Ankeny Plaza was once the heart of Portland's entertainment and commerce. The first true public space in the Skidmore-Old Town District, it is on the National Register of Historic Places. It was built on vacated Vine St. and Block 35 on the site of the Bank of British Columbia.
The Plaza was updated in the mid-1980s when TriMet's light rail system (MAX) was slated to travel through the area. PP&R was careful to keep the restoration sensitive to its historical backdrop. Donations of original wrought iron and other historic building materials were used in order to restore Ankeny Plaza to its former glory.
The Skidmore Fountain is Portland's oldest piece of public art and has been praised as one of the finest fountains in American art. Stephen G. Skidmore, a druggist who arrived in Portland by covered wagon, left $5,000 in his will for a fountain for "men, horses and dogs" (Henry Weinhard offered to pump beer into the fountain for the dedication). His friends raised an additional $18,000 and New York sculptor Olin Levi Warner was commissioned to design it. The fountain was styled after fountains Skidmore viewed on his visit to the 1878 Paris Exposition.
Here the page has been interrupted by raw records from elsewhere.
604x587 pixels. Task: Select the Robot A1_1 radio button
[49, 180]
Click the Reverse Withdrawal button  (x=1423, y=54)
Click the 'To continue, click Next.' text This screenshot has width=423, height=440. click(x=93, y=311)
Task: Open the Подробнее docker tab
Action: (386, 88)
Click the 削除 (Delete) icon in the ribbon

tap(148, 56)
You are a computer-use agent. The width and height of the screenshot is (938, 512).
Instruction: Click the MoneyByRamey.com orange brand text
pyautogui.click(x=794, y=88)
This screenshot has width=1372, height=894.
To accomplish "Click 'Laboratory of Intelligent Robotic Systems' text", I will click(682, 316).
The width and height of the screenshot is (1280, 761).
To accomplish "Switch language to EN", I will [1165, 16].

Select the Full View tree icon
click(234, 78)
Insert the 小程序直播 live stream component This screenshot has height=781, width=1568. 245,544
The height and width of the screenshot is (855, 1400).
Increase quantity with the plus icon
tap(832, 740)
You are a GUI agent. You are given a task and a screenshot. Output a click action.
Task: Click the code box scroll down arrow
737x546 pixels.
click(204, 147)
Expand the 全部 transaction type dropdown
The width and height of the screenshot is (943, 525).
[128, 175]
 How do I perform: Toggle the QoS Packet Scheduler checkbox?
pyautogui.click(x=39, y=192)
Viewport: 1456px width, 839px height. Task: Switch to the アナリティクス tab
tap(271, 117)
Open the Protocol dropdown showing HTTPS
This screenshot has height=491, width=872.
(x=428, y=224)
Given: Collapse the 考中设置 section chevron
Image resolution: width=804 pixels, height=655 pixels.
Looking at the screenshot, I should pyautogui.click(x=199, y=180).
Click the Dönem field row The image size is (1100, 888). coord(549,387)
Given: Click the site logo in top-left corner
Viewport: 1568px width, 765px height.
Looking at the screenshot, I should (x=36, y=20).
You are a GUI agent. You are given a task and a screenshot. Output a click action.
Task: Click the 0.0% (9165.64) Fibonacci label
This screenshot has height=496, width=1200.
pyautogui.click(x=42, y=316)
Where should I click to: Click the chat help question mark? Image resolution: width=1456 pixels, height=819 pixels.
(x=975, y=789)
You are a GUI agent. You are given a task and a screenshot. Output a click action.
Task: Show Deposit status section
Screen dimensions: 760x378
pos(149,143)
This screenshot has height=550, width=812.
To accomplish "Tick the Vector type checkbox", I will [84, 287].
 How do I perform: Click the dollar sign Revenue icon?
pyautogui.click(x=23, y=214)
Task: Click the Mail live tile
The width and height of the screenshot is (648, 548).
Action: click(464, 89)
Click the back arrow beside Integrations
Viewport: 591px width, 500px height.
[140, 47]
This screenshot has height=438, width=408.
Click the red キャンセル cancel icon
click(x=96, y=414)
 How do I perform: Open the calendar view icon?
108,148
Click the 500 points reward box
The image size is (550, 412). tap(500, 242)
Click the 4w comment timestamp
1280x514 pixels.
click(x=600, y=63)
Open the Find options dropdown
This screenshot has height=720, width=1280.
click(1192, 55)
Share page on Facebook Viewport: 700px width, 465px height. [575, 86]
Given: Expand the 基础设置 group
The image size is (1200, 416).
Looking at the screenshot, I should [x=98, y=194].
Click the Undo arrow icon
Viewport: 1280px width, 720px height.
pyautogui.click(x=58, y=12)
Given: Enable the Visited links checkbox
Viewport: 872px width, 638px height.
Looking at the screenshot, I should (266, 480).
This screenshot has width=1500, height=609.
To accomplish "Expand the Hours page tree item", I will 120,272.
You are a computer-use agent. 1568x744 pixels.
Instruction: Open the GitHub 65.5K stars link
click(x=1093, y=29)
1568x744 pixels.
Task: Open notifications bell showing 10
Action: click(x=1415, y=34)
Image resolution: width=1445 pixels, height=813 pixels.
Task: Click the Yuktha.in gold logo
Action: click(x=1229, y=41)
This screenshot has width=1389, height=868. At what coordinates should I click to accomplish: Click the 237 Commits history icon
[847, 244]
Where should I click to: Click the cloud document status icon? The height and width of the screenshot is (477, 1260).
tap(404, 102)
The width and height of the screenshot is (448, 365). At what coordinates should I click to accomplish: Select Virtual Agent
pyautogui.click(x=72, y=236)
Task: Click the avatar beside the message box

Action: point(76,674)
It is 14-feet-tall with a bronze basin eight feet in diameter resting on a central granite shaft and two bronze caryatids, classical Grecian female figures. Four stone watering troughs alternate with stone steps leading to the octagonal base, which is inscribed "Good citizens are the riches of a city," a quote from C.E.S. Wood. The troughs fill with water flowing from the fountain through miniature lion heads. In its early days, metal drinking cups were attached by chains to four of the heads. The bronze work was cast by Bureau Bros. of Philadelphia and the base was made of dressed granite from the Franklin quarries in Maine. Although, the plaza was the center of Portland when the fountain was dedicated on September 22, 1888, the New York Tribune implied that the fountain was too fine an achievement "for a western city with its bewhiskered, bepistoled lot of frontiersmen."